There’s a moment in Victoria Beckham, Netflix’s new three-part documentary, where David and Victoria are having a heart-to-heart in a cabin overlooking their manmade lake at their £12m Cotswolds mansion. “Don’t you feel confident enough that you can sit back and relax?” he asks, rather tenderly. “What is stopping you from saying, ‘Okay, I’ve achieved it’? Who are you trying to prove this to?” As her voice cracks with emotion, VB responds, “Maybe a lot of it is to you.” He shrugs and says, “You could make a cheese sandwich and we’d be proud of you.” She replies, both with tears and laughter: “Let’s be honest, I couldn’t actually make a cheese sandwich very well.”
This, you see, is Brand Beckham 2.0 — the power couple’s Kardashified reinvention. Borrowing the Kardashians’ “at home with” format, we’re presented with a tight family unit, living between its various mega mansions around the world — London, Miami, Oxfordshire and Dubai. Victoria Beckham is the companion series to Netflix’s 2023 Beckham documentary (for which they’ve reportedly made £20m in total) and it’s understood that the Beckhams were given full editorial control.
With VB dishing out endless PDSs (public displays of affection) upon David, there are of course, moments that feel performative, designed to distract from any, ahem, current disharmony with their eldest. But there are also plenty of signs that suggest this celebrity dynasty could actually be human too — there’s Harper ticking off VB for messing up their TikTok dance routine, David shaking his head and walking away from another one of Victoria’s stories.

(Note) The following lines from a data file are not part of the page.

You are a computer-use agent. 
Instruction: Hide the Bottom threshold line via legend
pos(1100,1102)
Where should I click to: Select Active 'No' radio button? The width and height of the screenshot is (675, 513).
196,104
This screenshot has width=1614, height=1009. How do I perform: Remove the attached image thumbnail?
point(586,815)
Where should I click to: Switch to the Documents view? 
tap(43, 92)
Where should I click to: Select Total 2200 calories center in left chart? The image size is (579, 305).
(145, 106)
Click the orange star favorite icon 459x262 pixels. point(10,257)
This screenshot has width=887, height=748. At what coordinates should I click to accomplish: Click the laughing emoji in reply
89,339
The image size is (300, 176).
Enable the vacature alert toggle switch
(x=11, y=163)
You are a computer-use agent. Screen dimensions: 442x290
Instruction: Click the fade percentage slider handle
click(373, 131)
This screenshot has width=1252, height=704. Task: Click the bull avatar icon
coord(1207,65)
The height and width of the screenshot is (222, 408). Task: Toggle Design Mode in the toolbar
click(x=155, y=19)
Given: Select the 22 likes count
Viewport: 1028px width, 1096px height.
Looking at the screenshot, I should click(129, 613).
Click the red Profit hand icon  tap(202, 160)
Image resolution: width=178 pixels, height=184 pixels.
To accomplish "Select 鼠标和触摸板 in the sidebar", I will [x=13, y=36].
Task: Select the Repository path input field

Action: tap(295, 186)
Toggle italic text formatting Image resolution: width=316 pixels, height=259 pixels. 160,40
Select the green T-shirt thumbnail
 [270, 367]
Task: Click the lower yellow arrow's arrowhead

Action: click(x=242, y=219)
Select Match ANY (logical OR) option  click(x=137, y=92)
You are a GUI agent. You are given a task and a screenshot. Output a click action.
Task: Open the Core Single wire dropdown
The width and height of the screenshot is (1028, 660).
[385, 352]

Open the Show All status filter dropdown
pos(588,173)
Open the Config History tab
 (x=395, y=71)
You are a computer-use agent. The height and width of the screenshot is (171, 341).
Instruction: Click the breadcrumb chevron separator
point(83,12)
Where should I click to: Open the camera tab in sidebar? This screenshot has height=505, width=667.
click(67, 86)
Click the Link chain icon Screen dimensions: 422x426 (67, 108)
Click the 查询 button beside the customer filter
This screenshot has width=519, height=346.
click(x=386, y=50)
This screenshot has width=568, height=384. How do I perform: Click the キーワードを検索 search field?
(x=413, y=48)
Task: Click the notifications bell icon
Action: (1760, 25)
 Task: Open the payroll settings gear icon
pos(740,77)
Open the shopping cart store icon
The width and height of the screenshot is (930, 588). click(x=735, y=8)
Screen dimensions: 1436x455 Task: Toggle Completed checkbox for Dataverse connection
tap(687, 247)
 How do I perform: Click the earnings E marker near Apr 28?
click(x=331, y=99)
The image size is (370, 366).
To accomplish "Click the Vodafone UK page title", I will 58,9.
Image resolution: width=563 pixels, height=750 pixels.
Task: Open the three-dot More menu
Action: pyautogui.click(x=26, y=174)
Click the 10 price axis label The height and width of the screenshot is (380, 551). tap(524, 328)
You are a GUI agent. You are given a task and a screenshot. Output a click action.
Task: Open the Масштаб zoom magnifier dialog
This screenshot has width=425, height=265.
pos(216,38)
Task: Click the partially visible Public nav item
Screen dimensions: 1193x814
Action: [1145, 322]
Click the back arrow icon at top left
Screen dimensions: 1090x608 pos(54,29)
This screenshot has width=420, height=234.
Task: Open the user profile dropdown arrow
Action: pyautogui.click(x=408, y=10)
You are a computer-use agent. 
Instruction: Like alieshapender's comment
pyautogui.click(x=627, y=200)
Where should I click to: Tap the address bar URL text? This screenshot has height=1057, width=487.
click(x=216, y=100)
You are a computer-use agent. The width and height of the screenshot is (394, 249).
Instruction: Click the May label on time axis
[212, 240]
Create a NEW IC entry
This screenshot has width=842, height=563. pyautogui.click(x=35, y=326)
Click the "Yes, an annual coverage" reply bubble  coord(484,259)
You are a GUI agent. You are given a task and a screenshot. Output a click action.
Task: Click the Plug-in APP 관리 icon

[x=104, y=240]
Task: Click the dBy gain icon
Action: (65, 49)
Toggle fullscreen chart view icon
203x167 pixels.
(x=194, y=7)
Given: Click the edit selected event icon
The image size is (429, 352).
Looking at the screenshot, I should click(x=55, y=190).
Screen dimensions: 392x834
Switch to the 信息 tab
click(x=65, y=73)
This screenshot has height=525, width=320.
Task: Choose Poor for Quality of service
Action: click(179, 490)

It won’t have escaped your attention that Meghan Markle has also flung open her very grand doors to Netflix again, with her second series of With Love, Meghan, released in August. Because, as both VB and MM know only too well, if you want to reach new audiences, you’ve got to show “real life” behind the scenes. At home, notes the celebrity PR Mark Borkowski, “is where they feel comfortable. Look at the success of Hello! and OK! — that’s how they managed to get those talks over the line. So it’s, ‘Take a look at my glossy kitchen!’” Just as with Hello! And OK!, celebrities can insist on content approval, but here, adds Borkowski, they can enjoy “bigger audiences”.
The similarities between Victoria and Meghan don’t end with the Netflix series. Both women are confessed “control freaks”, and they are branching out into merch, which they need to shift. Meghan with her beverage and entertaining products (flower sprinkles, anyone?), VB with her fashion and beauty lines, both women know that (in theory at least), by role-modelling their fabulous lifestyles — the immaculate veg patches, the professional kitchens, the status socialising — we may be persuaded that we really want to be like them and therefore will happily buy into them.
Both have also been in Paris this month for fashion week — but where VB now commands the hard-earned respect from everyone from Anna Wintour downwards, Markle only saw her epic fails go viral, including what’s been dubbed her Zoolander walk as she strutted into a fashion show, being accused of laughing at a stumbling model, and an awkward mingling with Balenciaga’s Pierpaolo Piccioli. The tone-deaf limo reel, filmed close to where Diana died, further cemented the feeling of Meghan Markle’s overwhelming self-absorption.
There are other key differences, not least in their deployment of that key publicity strategy, vulnerability. After receiving criticism for glossing over David’s alleged affair with Rebecca Loos in Beckham, it feels like the Beckhams have upped the vulnerability quotient for this series. We see Victoria Beckham admit to having an eating disorder for the very first time, as well as opening up about her label being tens of millions of pounds in the red, being bullied and uncool at school, and enduring decades of media vitriol. (It is, of course, a highly curated version of vulnerability — still no word on the alleged rift with her eldest son, for example.)